Located in southern Texas near the site of the U.S.-Mexico border, the city of Laredo remains one rich in celebration. For Norma E. Cantú—a lifelong folklorist, scholar of the borderlands, and author of Fiestas in Laredo: Matachines, Quinceañeras, and George Washington’s Birthday—Laredo is not merely her hometown, but also a place steeped in intricate traditions. These traditions maintain community engagement and cultural continuity through faith-based and coming-of-age celebrations, as well as community festivals. As indicated by the book’s title, Cantú explores three individual traditions found within Laredo’s cultural life: la fiesta de Matachines, la fiesta de quinceañera, and la fiesta de George Washington. More precisely, it is through these noteworthy celebrations that Cantú examines how the cultural productions emerging from marginalized, particularly Latinx and migrant, communities in Laredo serve to strengthen community bonds and affirm their cultural identity. In doing so, Fiestas in Laredo also “offers a peek into traditions and contested spaces that often provide a counternarrative to the settler colonialism that the fiestas signify” (2). As Cantú points out, while the celebrations themselves are imbued with colonial legacies, ongoing systems of domination—intolerant of marginalized cultural expression—seek their erasure and devaluation. These same forces also work to sever Latinx and migrant peoples from their cultural heritage through processes of acculturation. Thus, Cantú demonstrates how the three fiestas offer varied avenues for community building, cultural affirmation, and resistance through the public celebration of historically disfavored identities.

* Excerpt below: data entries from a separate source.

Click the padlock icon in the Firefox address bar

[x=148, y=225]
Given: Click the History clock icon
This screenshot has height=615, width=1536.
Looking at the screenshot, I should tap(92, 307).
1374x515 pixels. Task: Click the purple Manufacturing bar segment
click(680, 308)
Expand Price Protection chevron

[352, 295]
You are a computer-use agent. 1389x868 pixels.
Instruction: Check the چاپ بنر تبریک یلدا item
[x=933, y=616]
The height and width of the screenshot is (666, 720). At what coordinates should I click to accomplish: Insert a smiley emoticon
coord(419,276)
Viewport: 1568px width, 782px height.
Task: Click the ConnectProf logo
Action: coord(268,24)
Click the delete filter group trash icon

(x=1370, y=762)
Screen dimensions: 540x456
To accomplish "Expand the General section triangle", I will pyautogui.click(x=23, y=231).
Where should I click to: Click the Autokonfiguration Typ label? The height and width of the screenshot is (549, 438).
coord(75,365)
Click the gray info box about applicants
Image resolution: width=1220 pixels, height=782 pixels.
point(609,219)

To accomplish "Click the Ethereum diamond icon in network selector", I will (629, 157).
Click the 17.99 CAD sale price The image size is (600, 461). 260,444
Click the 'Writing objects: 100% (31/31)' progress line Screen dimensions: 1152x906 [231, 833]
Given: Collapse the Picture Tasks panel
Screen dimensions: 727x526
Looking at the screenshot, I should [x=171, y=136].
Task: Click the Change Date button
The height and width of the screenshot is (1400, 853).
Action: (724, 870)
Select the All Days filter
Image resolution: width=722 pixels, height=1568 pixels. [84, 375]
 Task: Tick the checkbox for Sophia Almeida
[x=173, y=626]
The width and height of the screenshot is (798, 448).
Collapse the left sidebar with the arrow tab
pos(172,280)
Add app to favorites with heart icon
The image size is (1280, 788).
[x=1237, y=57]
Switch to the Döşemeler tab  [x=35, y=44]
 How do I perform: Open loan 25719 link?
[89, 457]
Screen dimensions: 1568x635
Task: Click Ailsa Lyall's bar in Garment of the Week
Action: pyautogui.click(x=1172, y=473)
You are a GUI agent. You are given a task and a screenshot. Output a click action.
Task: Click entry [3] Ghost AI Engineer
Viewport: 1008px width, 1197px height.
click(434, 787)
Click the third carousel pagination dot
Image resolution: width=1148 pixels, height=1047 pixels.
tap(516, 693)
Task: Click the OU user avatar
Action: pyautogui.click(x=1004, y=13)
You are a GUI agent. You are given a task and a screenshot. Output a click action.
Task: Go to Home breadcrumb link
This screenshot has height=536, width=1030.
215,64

Inspired by her experiences as both an eager participant and captivated spectator of these fiestas, Cantú draws from an insider’s perspective to illuminate the communal significance and cultural impact of each tradition. Building on this positionality, she turns to creative autoethnography—or the interweaving of personal recollections and reflections with cultural analysis—to offer readers individual insight into the layered meanings of these celebrations. Bridging the individual and intellectual, Cantú introduces a concept she developed: sentipensante folkloristics—an approach to folklore that “seeks to consider the whole human being, with both feeling and thinking having equal weight,” thereby diverging from traditional frameworks that privilege rationality over affect (10). This approach not only allows for the discussion of intellectual knowledge, but also of personal narrative and a nuanced analysis of each tradition—one that embraces the embodied dimensions of the Matachines, the spiritual and political significance of quinceañeras, and the complex, contradicting thoughts and emotions surrounding the celebration of George Washington’s Birthday.
Grounded in memory and folkloristic analysis, Cantú also incorporates vivid “images” as well as “scholarship, and a collaborative research practice” that, for example, consists of pláticas with community members (16). Alongside this methodology, Cantú integrates Gloria Anzaldúa’s Borderlands framework, which theorizes the liminal, in-between space—nepantla—where two worlds collide and coexist. Within this framework, Cantú offers a distinct analysis of transfronteriza, or “cross-border cultural expressions,” through which the three Laredo-based fiestas can be understood as layered and hybrid in terms of cultural identifiers (12). Put differently, these celebrations are not always strictly religious or secular, Indigenous or Spanish, Mexican or United Statesian, but rather a blending of these elements. All in all, it is through these methodological and theoretical pairings that the author comprehensively investigates the intricacy and uniqueness of Laredo’s cultural traditions, and how they allow for pleasure and a sense of togetherness amid pervasive oppressive structures.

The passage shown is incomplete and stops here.